Already on GitHub? Sign in to your account

Add explanation for errors caused by a type constraint propagated from a keyword #1510

Merged
merged 3 commits into from Dec 21, 2017

Conversation

Projects
None yet
8 participants
@Armael
Contributor

Armael commented Dec 3, 2017

Another change extracted from PR #102 . This adds specific explanation for type errors that involve type information propagated by a keyword such as if, for, while...

For example,

if true then 42

highlights "42" and prints:

Error: This expression has type int but an expression was expected of type
         unit because it is the result of a conditional with no else branch

The idea for this patch comes from #102 but the implementation proposed here is different. The original patch changed the order of propagation in order to get more precise information -- but this doesn't interact well with non-principality AFAIU. The approach followed in this patch is as follows: in the type_expect function, we add an "explanation" optional argument. If unification fails between something and the expected type ty_expected, then this explanation (if present) explains why this type was expected (e.g. "because it was the body of a for-loop"). When type_expect calls itself recursively with a different expected type, the explanation is dropped.

@gasche

This comment has been minimized.

Show comment
Hide comment
@gasche

gasche Dec 3, 2017

Member

Some more comments on the design choices:

The explanation type is actually a list of approximations of program contexts, that explain why we propagate a certain expected type. For example, you propagate bool when you go under the context if [_] then e1 else e2, where [_] denotes the hole of the sub-term that is going to be type-checked.

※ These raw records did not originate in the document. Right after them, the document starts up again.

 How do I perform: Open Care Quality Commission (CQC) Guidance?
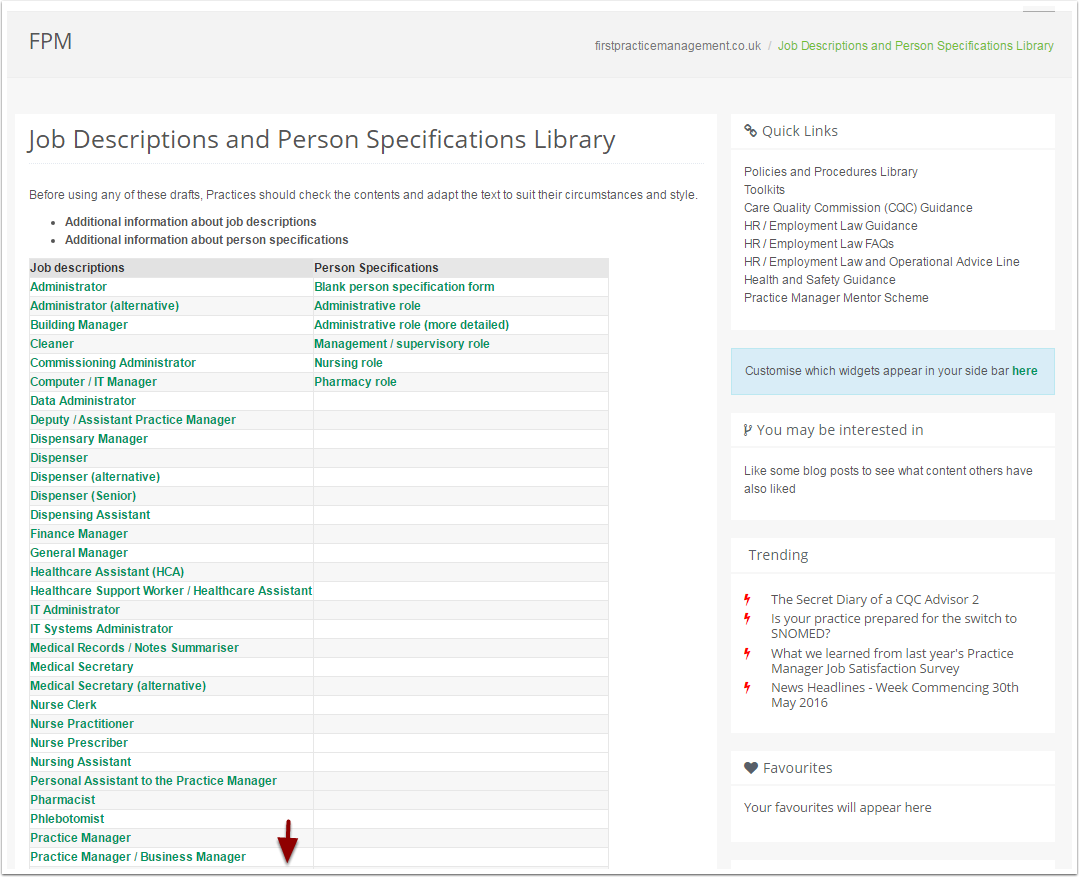857,208
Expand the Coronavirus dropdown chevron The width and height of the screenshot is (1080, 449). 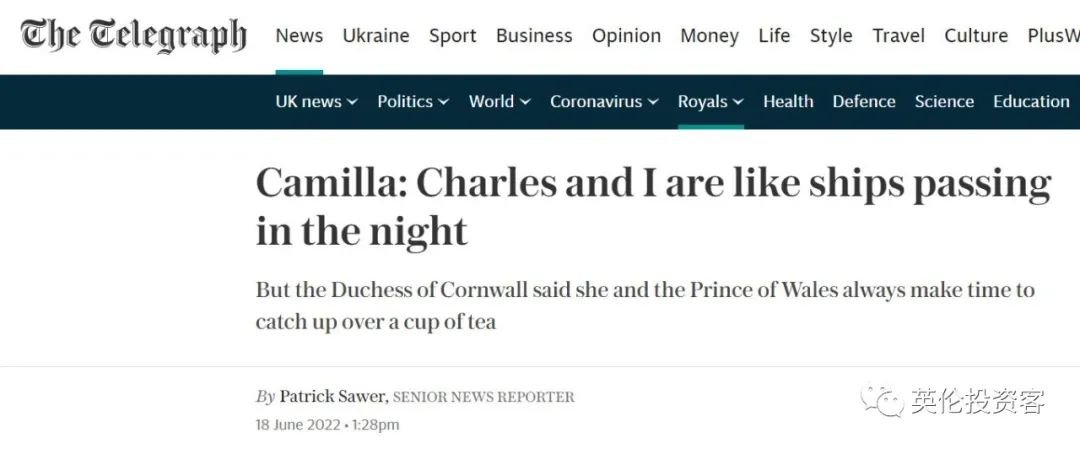point(653,102)
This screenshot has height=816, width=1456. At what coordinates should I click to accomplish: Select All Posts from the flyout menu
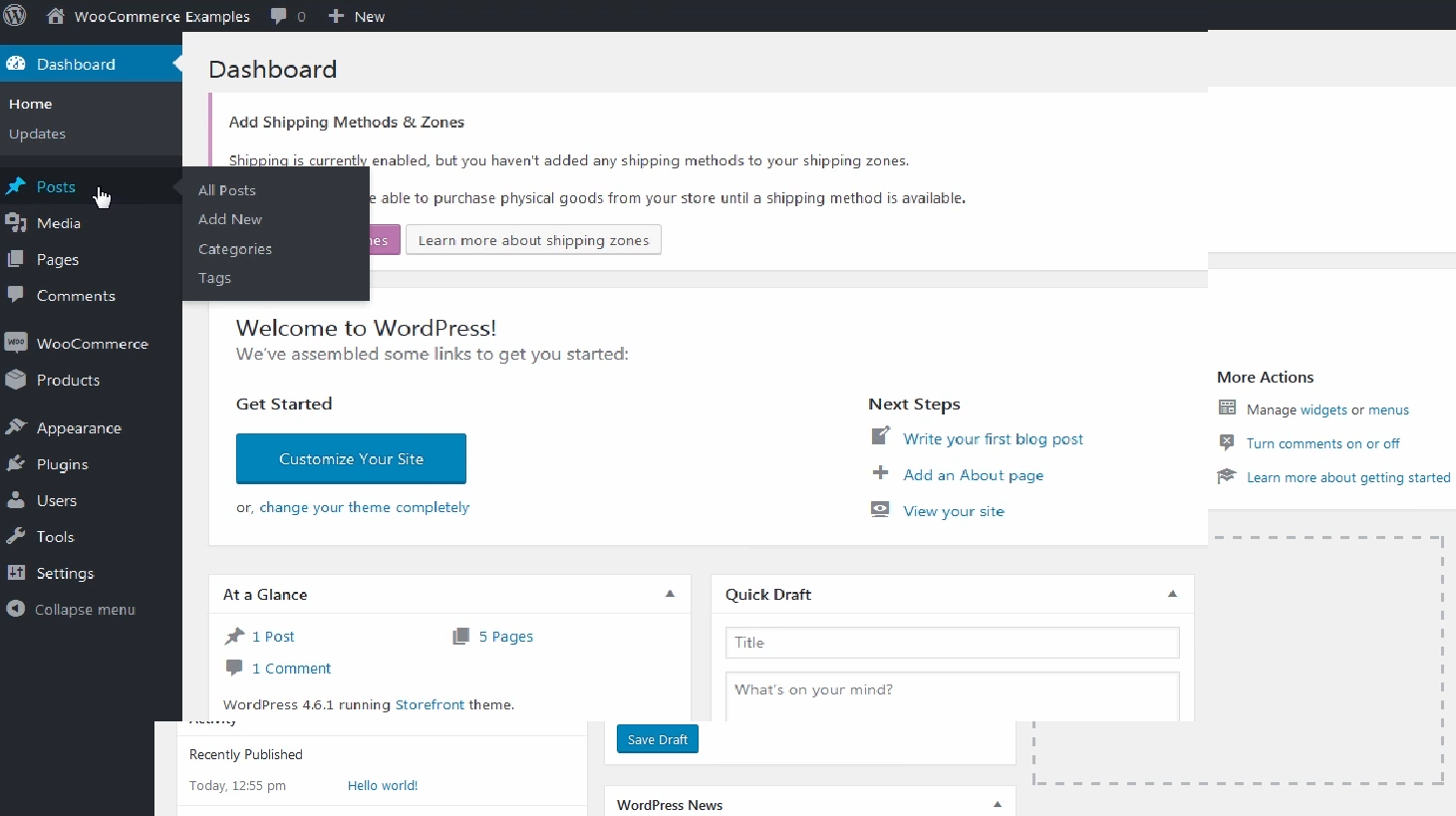(x=227, y=190)
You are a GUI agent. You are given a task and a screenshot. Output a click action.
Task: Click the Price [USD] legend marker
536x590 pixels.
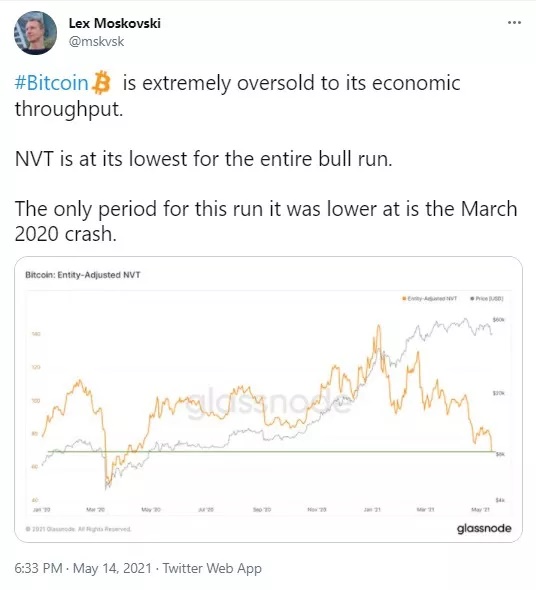[472, 298]
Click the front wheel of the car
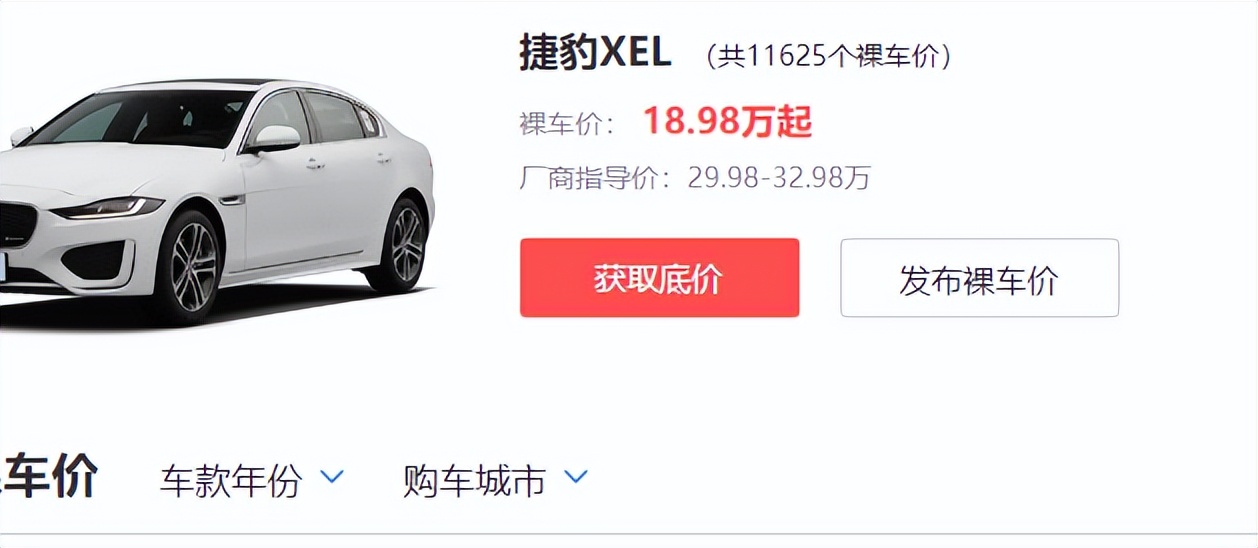Screen dimensions: 1258x548 click(x=190, y=267)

Arthur's implementation is careful to delay the unification of the expected type until the last possible moment. This implementation does not do it, which means that in some case the explanation will not be used while it should be. If you write if b then e1 else e2 and b was already determined to have type int, there will be an error when unifying b's type with bool, and the explanation will be given. But if b has an unknown point at this time, the unification will succeed and the unification will be dropped, while a different propagation order could have resulted in the error being detected there (and will be reliably detected there with Arthur's change-of-propagation-order approach).
One example is the term fun b -> if true then (if b then 1 else 2) else (print_int b): one of the two branches of if true will be type-checked first, and the refined explanation will or will not be used depending on the order (so if you also look at the term with inversed branch order, then one of them will have a nice error message and the other won't.)

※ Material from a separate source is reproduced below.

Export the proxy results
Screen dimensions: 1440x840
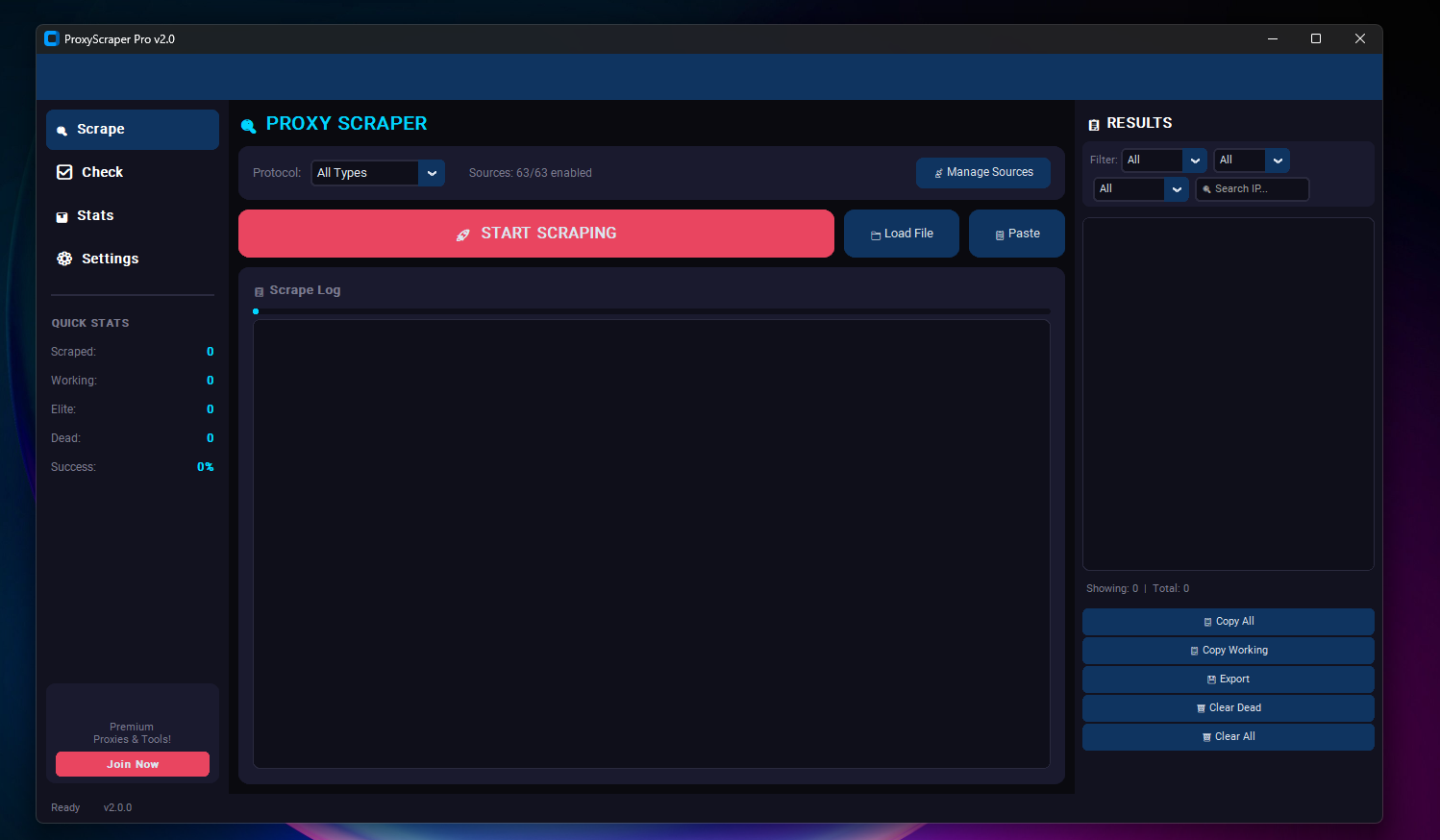click(x=1228, y=679)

The reasoning for having this feature even though the propagation order makes it more fragile than with Arthur's approach is:

  • It is already helpful in the cases where it works (and it works in a lot of situations that beginners may encounter, see the tests).
  • if we later decide to change the type propagation order along Arthur's line (and find a way to make it not break most programs), the work by Armaël in this PR can be reused as-is in this new world, it won't need big changes. So there is no clear reason to delay the merge of this part.

Finally: Armaël commented above that the explanation is not reused for recursive calls to the type-checker to a different expected type. Of course! The context of those sub-calls is different so it would be incorrect to reuse the explanation. The question is rather of why it is correct to reuse the explanation for the sub-calls with the same expected types. For example, if you have a program of the form if (a; b) then e1 else e2, then (a; b) will be type-checked with the if [_] then e1 else e2 explanation, and in fact b will be type-checked recursively with the same explanation, while technically its own context is rather if (a; [_]) then e1 else e2.

In the case of moving from if [_] to if (a; [_]), we considered that the error message for the if context was vague enough that this would not be confused. If b is highlighted with the explanation "this is the condition of an if", users will understand, even if technically (a; b) is the condition. Armaël and I reviewed each case of recursive sub-call with same expected type, and we considered that, each time, the approximation is reasonable. We could define a more refined type of type-forcing contexts (so the explanation would be eg. Sequence_right (If_condition) instead of just (If_condition), and print more precise messages, but we judged that it was not worth it.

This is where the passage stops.